Il y a eu des Sieglinde de goût et de style : Mlle Hatto par exemple, dont le sentiment était sincère et très pur, la ligne harmonieuse, et Mme Paquot d’Asie, dont la voix, sonore avec charme, ne laissait pas tomber une syllabe. Fricka n’a probablement pas été plus heureusement évoquée que par Mme Héglon, dès le début. Quand on a dit de ce personnage qu’il est insupportable et que son rôle est sacrifié, on croit avoir tout dit… C’est que jamais on ne s’aperçoit qu’il doit s’imposer au premier plan, et avec une majesté, une noblesse, une autorité qui fassent comprendre sa victoire sur Wotan et pourquoi celui-ci s’incline et se dément. Dans Wotan, Delmas n’a été qu’accidentellement remplacé. Mais Hunding a eu plus d’un titulaire intéressant : Dubulle, Nivette, d’Assy, Gresse fils…

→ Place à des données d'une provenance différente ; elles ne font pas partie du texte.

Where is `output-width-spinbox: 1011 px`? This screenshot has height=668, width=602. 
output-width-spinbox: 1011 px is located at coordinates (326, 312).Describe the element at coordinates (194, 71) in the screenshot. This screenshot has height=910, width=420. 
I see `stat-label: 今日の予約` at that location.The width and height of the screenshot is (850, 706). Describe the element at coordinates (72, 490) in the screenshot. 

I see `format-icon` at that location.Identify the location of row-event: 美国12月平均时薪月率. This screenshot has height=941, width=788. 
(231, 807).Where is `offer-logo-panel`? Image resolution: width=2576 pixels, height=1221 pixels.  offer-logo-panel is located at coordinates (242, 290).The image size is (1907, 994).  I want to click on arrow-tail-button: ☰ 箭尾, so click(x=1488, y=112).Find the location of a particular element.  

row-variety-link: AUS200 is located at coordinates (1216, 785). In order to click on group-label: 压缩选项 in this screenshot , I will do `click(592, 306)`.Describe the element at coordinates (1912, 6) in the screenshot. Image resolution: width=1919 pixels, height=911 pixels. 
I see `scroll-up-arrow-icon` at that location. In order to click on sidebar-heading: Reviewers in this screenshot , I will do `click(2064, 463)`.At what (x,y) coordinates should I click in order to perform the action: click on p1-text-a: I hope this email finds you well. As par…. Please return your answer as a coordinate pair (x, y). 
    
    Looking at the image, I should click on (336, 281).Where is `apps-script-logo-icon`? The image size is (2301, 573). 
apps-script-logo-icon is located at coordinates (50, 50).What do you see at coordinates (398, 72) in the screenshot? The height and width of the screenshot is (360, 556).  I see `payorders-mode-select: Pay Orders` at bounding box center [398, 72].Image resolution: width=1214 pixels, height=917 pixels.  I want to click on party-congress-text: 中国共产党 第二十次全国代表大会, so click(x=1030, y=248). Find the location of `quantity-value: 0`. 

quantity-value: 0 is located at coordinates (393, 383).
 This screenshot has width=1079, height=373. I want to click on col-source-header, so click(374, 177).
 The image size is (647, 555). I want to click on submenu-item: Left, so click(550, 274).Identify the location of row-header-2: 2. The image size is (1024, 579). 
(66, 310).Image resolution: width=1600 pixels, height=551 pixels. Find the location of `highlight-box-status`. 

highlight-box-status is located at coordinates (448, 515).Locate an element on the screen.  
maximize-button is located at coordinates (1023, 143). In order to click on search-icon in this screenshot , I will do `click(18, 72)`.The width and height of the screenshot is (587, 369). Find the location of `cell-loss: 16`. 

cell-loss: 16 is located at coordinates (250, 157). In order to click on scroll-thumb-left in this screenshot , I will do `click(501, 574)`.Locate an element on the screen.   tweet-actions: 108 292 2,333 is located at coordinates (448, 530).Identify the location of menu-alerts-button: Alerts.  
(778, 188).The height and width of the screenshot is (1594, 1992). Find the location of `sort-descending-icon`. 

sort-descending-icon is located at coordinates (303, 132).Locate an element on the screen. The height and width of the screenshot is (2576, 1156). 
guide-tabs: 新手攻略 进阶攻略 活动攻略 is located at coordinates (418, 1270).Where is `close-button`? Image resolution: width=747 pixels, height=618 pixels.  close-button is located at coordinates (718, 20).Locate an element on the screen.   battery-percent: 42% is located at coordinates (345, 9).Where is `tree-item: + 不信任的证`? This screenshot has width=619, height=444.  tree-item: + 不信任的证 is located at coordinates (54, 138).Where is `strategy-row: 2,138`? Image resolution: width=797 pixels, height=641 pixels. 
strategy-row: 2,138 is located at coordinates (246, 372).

Colonne ne dirigea que les 18 premières représentations. Taffanel lui succéda, avec cette conscience, ce souci musical dont on ne doit pas perdre le souvenir. J’ai déjà dit l’éclatant succès de l’œuvre : 69 soirées en deux années, dont 46 la première, en témoignent assez. Il se soutint moins, par la suite, que celui de Lohengrin et de Tannhaeuser, probablement faute d’interprètes. Au total, la Valkyrie a atteint le chiffre de 225 soit une moyenne annuelle de 11.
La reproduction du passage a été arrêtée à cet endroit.